Task brief:
Your reply should be the complete data, reproduced exactly.

Working data:
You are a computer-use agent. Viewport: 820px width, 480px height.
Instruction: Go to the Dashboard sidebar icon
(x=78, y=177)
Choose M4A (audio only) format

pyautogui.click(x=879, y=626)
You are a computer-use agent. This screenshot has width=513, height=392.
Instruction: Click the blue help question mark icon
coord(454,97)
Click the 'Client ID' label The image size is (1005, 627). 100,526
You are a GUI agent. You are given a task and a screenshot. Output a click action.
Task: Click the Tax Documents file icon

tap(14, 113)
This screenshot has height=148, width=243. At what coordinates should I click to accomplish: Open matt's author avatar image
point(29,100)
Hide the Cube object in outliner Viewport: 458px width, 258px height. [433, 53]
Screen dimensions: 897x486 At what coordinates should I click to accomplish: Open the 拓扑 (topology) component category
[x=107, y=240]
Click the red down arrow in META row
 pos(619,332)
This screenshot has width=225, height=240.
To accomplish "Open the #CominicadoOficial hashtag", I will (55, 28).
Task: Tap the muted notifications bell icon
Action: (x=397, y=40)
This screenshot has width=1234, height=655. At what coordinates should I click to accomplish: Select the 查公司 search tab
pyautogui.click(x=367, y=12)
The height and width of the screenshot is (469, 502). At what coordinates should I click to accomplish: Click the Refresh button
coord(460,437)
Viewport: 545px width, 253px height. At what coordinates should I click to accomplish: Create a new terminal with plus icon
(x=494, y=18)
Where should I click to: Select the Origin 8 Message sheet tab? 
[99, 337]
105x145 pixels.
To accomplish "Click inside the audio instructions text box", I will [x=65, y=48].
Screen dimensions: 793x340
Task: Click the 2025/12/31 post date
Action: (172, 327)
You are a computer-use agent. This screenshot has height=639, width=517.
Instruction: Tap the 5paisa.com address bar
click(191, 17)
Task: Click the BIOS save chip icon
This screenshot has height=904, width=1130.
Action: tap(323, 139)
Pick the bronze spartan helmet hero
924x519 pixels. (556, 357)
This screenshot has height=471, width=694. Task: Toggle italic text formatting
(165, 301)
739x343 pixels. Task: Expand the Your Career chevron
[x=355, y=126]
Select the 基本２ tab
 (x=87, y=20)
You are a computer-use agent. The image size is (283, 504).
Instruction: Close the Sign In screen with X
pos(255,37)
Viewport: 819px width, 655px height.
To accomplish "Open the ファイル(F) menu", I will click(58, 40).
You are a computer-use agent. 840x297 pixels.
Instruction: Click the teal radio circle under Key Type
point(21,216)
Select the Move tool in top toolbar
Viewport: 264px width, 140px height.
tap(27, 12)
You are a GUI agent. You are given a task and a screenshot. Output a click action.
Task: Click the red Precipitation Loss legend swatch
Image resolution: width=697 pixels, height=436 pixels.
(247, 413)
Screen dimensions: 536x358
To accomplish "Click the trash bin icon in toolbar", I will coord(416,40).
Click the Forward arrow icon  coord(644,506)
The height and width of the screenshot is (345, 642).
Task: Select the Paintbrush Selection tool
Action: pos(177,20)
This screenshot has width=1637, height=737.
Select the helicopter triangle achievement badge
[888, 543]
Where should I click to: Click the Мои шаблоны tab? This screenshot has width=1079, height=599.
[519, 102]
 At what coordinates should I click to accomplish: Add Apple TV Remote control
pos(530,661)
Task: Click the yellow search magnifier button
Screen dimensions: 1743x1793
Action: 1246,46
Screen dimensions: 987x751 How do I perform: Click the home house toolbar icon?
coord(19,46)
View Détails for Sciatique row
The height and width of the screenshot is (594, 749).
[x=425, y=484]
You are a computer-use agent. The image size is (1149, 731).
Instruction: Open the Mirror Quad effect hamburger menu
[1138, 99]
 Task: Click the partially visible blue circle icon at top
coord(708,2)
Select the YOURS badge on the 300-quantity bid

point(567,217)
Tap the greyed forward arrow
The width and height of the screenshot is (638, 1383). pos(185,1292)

Written response:
You are a computer-use agent. Viewport: 820px width, 480px height.
Instruction: Go to the Dashboard sidebar icon
(x=78, y=177)
Choose M4A (audio only) format

pyautogui.click(x=879, y=626)
You are a computer-use agent. This screenshot has width=513, height=392.
Instruction: Click the blue help question mark icon
coord(454,97)
Click the 'Client ID' label The image size is (1005, 627). 100,526
You are a GUI agent. You are given a task and a screenshot. Output a click action.
Task: Click the Tax Documents file icon

tap(14, 113)
This screenshot has height=148, width=243. At what coordinates should I click to accomplish: Open matt's author avatar image
point(29,100)
Hide the Cube object in outliner Viewport: 458px width, 258px height. [433, 53]
Screen dimensions: 897x486 At what coordinates should I click to accomplish: Open the 拓扑 (topology) component category
[x=107, y=240]
Click the red down arrow in META row
 pos(619,332)
This screenshot has width=225, height=240.
To accomplish "Open the #CominicadoOficial hashtag", I will (55, 28).
Task: Tap the muted notifications bell icon
Action: (x=397, y=40)
This screenshot has width=1234, height=655. At what coordinates should I click to accomplish: Select the 查公司 search tab
pyautogui.click(x=367, y=12)
The height and width of the screenshot is (469, 502). At what coordinates should I click to accomplish: Click the Refresh button
coord(460,437)
Viewport: 545px width, 253px height. At what coordinates should I click to accomplish: Create a new terminal with plus icon
(x=494, y=18)
Where should I click to: Select the Origin 8 Message sheet tab? 
[99, 337]
105x145 pixels.
To accomplish "Click inside the audio instructions text box", I will [x=65, y=48].
Screen dimensions: 793x340
Task: Click the 2025/12/31 post date
Action: (172, 327)
You are a computer-use agent. This screenshot has height=639, width=517.
Instruction: Tap the 5paisa.com address bar
click(191, 17)
Task: Click the BIOS save chip icon
This screenshot has height=904, width=1130.
Action: tap(323, 139)
Pick the bronze spartan helmet hero
924x519 pixels. (556, 357)
This screenshot has height=471, width=694. Task: Toggle italic text formatting
(165, 301)
739x343 pixels. Task: Expand the Your Career chevron
[x=355, y=126]
Select the 基本２ tab
 (x=87, y=20)
You are a computer-use agent. The image size is (283, 504).
Instruction: Close the Sign In screen with X
pos(255,37)
Viewport: 819px width, 655px height.
To accomplish "Open the ファイル(F) menu", I will click(58, 40).
You are a computer-use agent. 840x297 pixels.
Instruction: Click the teal radio circle under Key Type
point(21,216)
Select the Move tool in top toolbar
Viewport: 264px width, 140px height.
tap(27, 12)
You are a GUI agent. You are given a task and a screenshot. Output a click action.
Task: Click the red Precipitation Loss legend swatch
Image resolution: width=697 pixels, height=436 pixels.
(247, 413)
Screen dimensions: 536x358
To accomplish "Click the trash bin icon in toolbar", I will coord(416,40).
Click the Forward arrow icon  coord(644,506)
The height and width of the screenshot is (345, 642).
Task: Select the Paintbrush Selection tool
Action: pos(177,20)
This screenshot has width=1637, height=737.
Select the helicopter triangle achievement badge
[888, 543]
Where should I click to: Click the Мои шаблоны tab? This screenshot has width=1079, height=599.
[519, 102]
 At what coordinates should I click to accomplish: Add Apple TV Remote control
pos(530,661)
Task: Click the yellow search magnifier button
Screen dimensions: 1743x1793
Action: 1246,46
Screen dimensions: 987x751 How do I perform: Click the home house toolbar icon?
coord(19,46)
View Détails for Sciatique row
The height and width of the screenshot is (594, 749).
[x=425, y=484]
You are a computer-use agent. The image size is (1149, 731).
Instruction: Open the Mirror Quad effect hamburger menu
[1138, 99]
 Task: Click the partially visible blue circle icon at top
coord(708,2)
Select the YOURS badge on the 300-quantity bid

point(567,217)
Tap the greyed forward arrow
The width and height of the screenshot is (638, 1383). pos(185,1292)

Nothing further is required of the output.